Lenin çok açık bir biçimde çoğunluğu elde etmeden iktidarı ele geçirmeye çalışmanın bir macera olduğunu belirtiyordu. Bir dizi tartışmada bu husus maalesef unutuluyor. Haziran’daki güç gösterisi onun için de beklenmedik bir durumdu. “Ekmek, barış, toprak” Şubat devriminin sloganı, ama bir iktidar perspektifi yok. Kim sağlayacak bunları? İkili iktidar durumu varolduğu sürece ne savaşa son vermek ne de diğer talepleri gerçekleştirmek mümkündü. Sovyetler burjuvazinin nüfuzundan arındırılarak bu talepleri karşılayacak iktidarı oluşturabilirdi. Bunun için “Kahrolsun on kapitalist bakan!” sloganı, temel sloganlardan biriydi.
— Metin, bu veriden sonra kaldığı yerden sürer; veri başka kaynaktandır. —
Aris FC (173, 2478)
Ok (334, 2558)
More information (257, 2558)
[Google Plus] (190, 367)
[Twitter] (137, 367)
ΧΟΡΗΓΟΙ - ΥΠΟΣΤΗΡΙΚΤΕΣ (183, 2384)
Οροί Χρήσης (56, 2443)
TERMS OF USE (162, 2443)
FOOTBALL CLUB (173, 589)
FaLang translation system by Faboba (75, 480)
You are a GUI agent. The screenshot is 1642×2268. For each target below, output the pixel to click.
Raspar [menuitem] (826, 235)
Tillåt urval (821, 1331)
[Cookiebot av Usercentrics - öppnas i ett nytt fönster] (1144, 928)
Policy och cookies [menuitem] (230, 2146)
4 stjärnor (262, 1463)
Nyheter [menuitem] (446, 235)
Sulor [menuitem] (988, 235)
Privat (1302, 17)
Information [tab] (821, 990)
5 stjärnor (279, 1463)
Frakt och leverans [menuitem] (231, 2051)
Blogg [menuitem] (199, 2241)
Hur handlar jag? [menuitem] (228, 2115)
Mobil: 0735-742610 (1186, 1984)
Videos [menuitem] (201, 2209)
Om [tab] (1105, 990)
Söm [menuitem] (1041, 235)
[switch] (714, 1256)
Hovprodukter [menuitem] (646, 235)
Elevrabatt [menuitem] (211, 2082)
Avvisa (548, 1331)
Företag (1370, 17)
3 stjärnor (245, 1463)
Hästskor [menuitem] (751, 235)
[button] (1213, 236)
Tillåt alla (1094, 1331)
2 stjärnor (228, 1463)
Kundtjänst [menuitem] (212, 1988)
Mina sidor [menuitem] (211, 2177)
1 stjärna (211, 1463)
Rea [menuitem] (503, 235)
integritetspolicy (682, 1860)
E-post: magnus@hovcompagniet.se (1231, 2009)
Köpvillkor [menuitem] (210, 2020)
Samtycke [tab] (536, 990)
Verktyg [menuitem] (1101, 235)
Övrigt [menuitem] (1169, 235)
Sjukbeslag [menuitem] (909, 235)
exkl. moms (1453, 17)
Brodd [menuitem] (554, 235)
Temmuz ayında, Bolşeviklerin de ardından sürüklenmek sorunda kaldığı bir isyan dalgası var. Doğrudan geçici hükümeti hedef alıyor. Bolşeviklerin askeri örgütünün içinde yer aldığı bir isyan bu. Ancak parti, ikircikli davranıyor. İsyan, kanlı bir şekilde bastırıldığında fatura Bolşeviklere kesiliyor. Bolşevik basın tekrar yer altına çekilmek zorunda kalıyor. Eylül ayına kadar sürecek bir bozgun havası var gibi. Temmuz günlerinde ve sonrasında neler oldu?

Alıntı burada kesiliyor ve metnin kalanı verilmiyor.